FA Premiership: Jose Mourinho has declared himself relaxed after reports linking Chelsea squad members with large gambling habits, but he has warned his players not to cross disciplinary boundaries.
"The next morning I know what they did the night before," he said yesterday, after tabloid newspapers showed John Terry and Eidur Gudjohnsen in a betting shop and claimed the former gambled up to £5,000 a week. Mourinho, though, was more concerned about late nights and drinking.
"In training it is easy to see. When the training is demanding, there has to be concentration and they have to be committed so it's easy to feel and smell. What worries me is drink, not eating properly, going home very late, going to nightclubs, bars and pubs during the week when they have to wake up and train the next day, and forgetting their families, their parents."
Mourinho said Terry's habit is not a disciplinary problem because betting is part of English culture and he will not change that even though it is frowned upon in Portugal.
"Every street I find a minimum of three bookmakers' shops.

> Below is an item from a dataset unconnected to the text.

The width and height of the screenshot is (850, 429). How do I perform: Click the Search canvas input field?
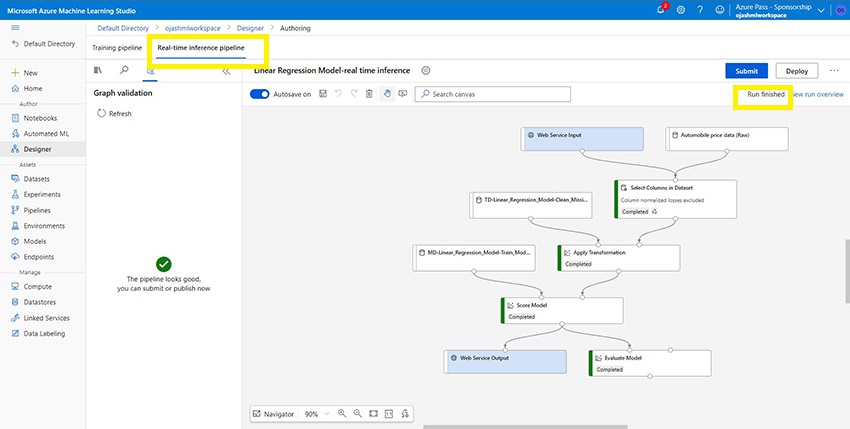point(493,94)
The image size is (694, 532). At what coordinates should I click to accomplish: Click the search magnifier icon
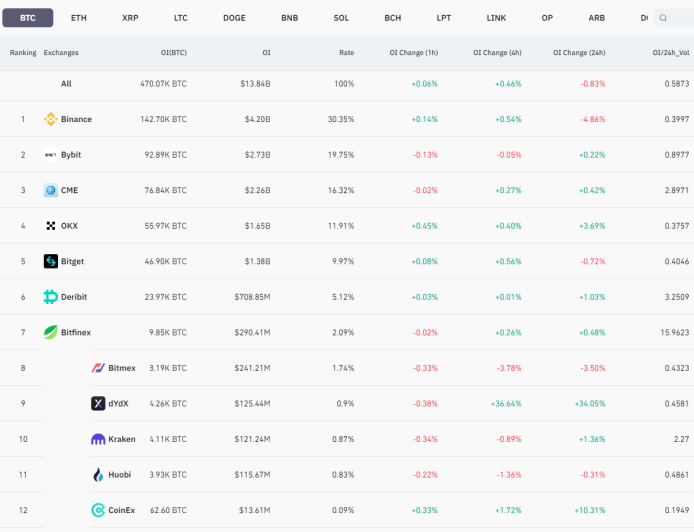663,18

That's your country. That's your culture. If a Portuguese player goes to a bookmaker, I am very worried because our fathers, since we were kids, say to us 'not one coin'. Not one single coin in bets, playing cards, casinos. We have this in every family. This is our culture."
Mourinho feels Terry's gambling is harmless. "I can guess that £1,000 for John Terry will be £20 for you," he said. "If you bet £50 a week, does it make it a drama to the organisation of your economical life? I don't think so."
Mourinho said he was happy with his current squad and will not sell or buy players in the January transfer window unless there are significant injuries, despite the depletion caused by the African Nations Cup in Egypt, where Michael Essien, Geremi and and Didier Drogba will play.
Mourinho has ruled out a move for Bayern Munich's Michael Ballack, despite the German club's chairman, Karl-Heinz Rummenigge, saying Ballack's agent had offered the player to both Real Madrid and Chelsea.
Meanwhile, Newcastle manager Graeme Souness has insisted he will not quit St James' Park. Souness is under pressure after the 1-0 defeat in the English League Cup against an understrength Wigan side.
"That can never happen," he said. "It is a waste of time even asking me the question about whether I will quit. The biggest single reason is that long after football, I have got to be able to look at myself in the mirror when I'm shaving. It won't happen."
"I understand I personally have been getting a great deal of criticism, but that's the price on the ticket. I can understand our fans' disappointment, frustration, anger at the way we played at Wigan.
"I would not argue with anyone who said we were poor, we were bad on the night. That can happen to any team. We were just poor, and that can happen. It's happened before and it will happen again."
Newcastle have not won a major trophy since 1969, but Souness - who described the display at Wigan as "miserable and horrible" - said: "Records are there to be broken and sooner or later someone will do that here and I firmly believe I will do that."